On International Holocaust Remembrance Day, a secret archive will reach a global audience
After the German invasion of Poland in 1939, Rachel Auerbach, a Jewish journalist and culture writer, procured the necessary paperwork to leave Poland. She chose not to use it. Instead, she stayed and was interned in the starved-out Warsaw ghetto that would become a mass deportation site for Treblinka.
“I hope audiences will discover Rachel Auerbach because she is one of the most powerful writers from the Holocaust period,” Roberta Grossman, director of the new documentary “Who Will Write Our History,” said in a recent interview. “Her accounts…they are amazing as literature, they are amazing as historical documents. And I think she’s been completely overlooked.” Ms. Grossman’s documentary brings to life how Ms. Auerbach and other members of a society called the Oyneg Shabes (“the joys of Shabbat”) risked their lives to create a secret archive that documented the horrors of the Holocaust. The documentary film is inspired by a book about the Oyneg Shabes also called Who Will Write Our History, by Samuel Kassow.
Rachel Auerbach is one of the most powerful writers from the Holocaust period.
“I read Sam Kassow’s book a long time ago and I was absolutely stunned that I didn’t know the story, because I spent most of my life reading about the Holocaust,” Ms. Grossman said.
Watching a screener of “Who Will Write Our History,” I too was astounded, because of the heroism and resilience of the more than 60 members of the Oyneg Shabes who collected materials, the individual stories the film shares from the archives, and how unknown this piece of history is.
Emanuel Ringelblum, the Jewish historian who began the Oyneg Shabes archives, started a diary in the first days of war. Sensing the urgency and historical importance of what he was living through, Ringelblum invited others in the Warsaw ghetto to write about their own lives and to document the lives of others.
I was absolutely stunned that I did not know the story.
The archive that Auerbach, Ringelblum and others contributed to contained letters, diary entries, ration cards, poems, Nazi posters and written testimonies. Members of the Oyneg Shabes wanted to write their own history, a Jewish history, in stark contrast to Nazi Germany’s propaganda.
“The archive that they created and that survived is the largest cache of eyewitness accounts to survive the Holocaust,” Ms. Grossman said. She contrasted eyewitness accounts—those recorded during the Holocaust—with survivor accounts, which were documented years or even decades later. “There’s a big difference between eyewitness accounts and survivor accounts. It’s the immediacy and the detail that is in the day-by-day, blow-by-blow accounts that is very powerful.”

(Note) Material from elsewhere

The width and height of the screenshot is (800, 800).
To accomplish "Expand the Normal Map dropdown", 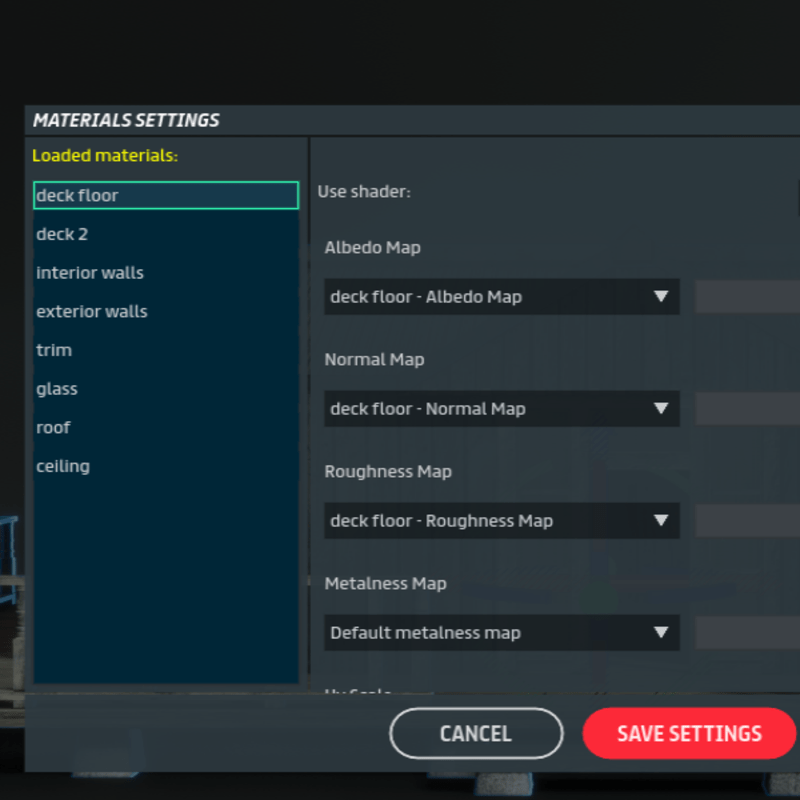I will pyautogui.click(x=501, y=409).
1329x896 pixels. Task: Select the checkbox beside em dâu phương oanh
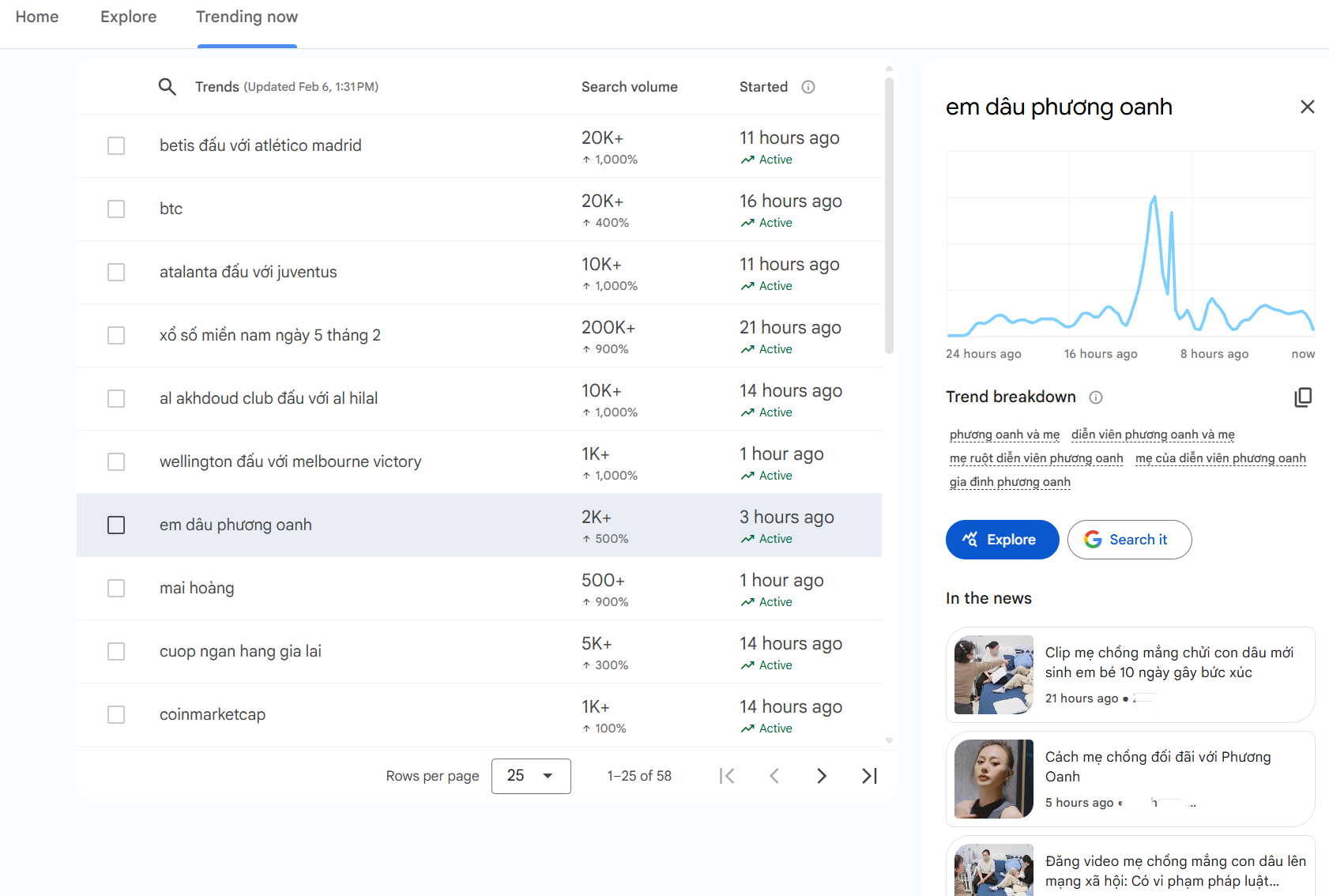tap(116, 525)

It’s the immediacy and the detail that is in the day-by-day, blow-by-blow accounts that is very powerful.
The account of Sarah Sborow, age 14, shared in the documentary by an actress, is particularly haunting. “The worst experience was the night mommy died,” she said. “During the night, I felt her cold and stiff, but what could I do?”
In other parts of the documentary, actors bring to life the Oyneg Shabes meetings and Auerbach’s work in the soup kitchen. The soup kitchen was a service organized by the Jewish Self-Help, an organization that took over social services for Jews during World War II and served as a cover for the Oyneg Shabes.
The actors in the documentary, speaking partly in Yiddish and Polish, took pains to be precise with the language, said Ms. Grossman. She described the linguistic choices as “a nod to” members of the Oyneg Shabes. “Families could split over the issue of what language they spoke,” said Ms. Grossman. “Ringelblum and Rachel Auerbach and many of the others in the Oyneg Shabes, they were serious Yiddishists.”
The rise of anti-Semitism and the rise of nationalism makes stories like ‘Who Will Write Our History’incredibly pertinent.
“Who Will Write Our History” will be screened on Jan. 27 in honor of International Holocaust Remembrance Day at more than 250 locations on six continents. The international screenings will occur simultaneously and will be linked to a Facebook live event where Ms. Grossman, Mr. Kassow and executive producer Nancy Spielberg will answers questions about the documentary and the Oyneg Shabes archive.
Ms. Grossman, who has produced other documentaries about the Holocaust and Jewish life, said she sees a new resonance and a new need for these stories today.
“The rise of anti-Semitism—but not just anti-Semitism, the rise of nationalism all over the world and especially in our country—makes stories like ‘Who Will Write Our History’incredibly pertinent,” she said. “Obviously we cannot stop telling these stories because we haven’t learned the lessons.”
“I think that the members of Oyneg Shabes are incredibly inspiring because they were engaged in spiritual resistance,” said Ms. Grossman. “These were people that were willing to die for the truth. I think that’s pretty resonant right when the whole notion of truth and fake news and journalists being killed is top of mind.”
Who Will Write Our History is currently showing at the Quad Cinema in New York through Jan. 31 and will show at Laemmle theater in Los Angeles from Feb. 1 until Feb. 7.